Every day, I use a Large Language Model (LLM), mostly either ChatGPT or Claude Sonnet in Visual Studio Code, and I’m stunned at this amazing technology. Since my background is in classic information retrieval, I have a burning desire to understand how this all works. To that end, I’ve found these resources helpful. I’m very interested in the areas of emergent behavior and consciousness too.

Books

Papers

ChatGPT gave me a suggested paper reading list, in chronological order, corresponding to the key milestones that let to today’s ChatGPT capability. As I work through these, I’ll post the links to the papers with some brief commentary.

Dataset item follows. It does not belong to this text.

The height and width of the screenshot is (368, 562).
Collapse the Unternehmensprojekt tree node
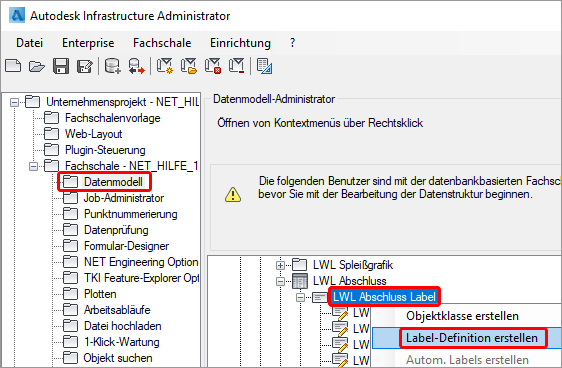coord(14,102)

Year Milestone Key Paper(s) Core Contribution
2013–14 Word Embeddings Mikolov, Pennington Continuous vector meaning
2014–16 Seq2Seq + Attention Sutskever, Bahdanau Neural translation
2017 Transformer Vaswani et al. Self-attention architecture
2018 Pretraining Radford, Devlin General-purpose NLP models
2019 GPT-2 Radford et al. Scaling and coherence
2020 GPT-3 + RLHF Brown, Christiano Few-shot learning & alignment
2022 ChatGPT (InstructGPT) Ouyang et al. Conversational fine-tuning
2023–25 GPT-4 & beyond OpenAI, Wei, Anthropic Reasoning & multimodality

Word Embeddings & Distributed Representations (2013-2014)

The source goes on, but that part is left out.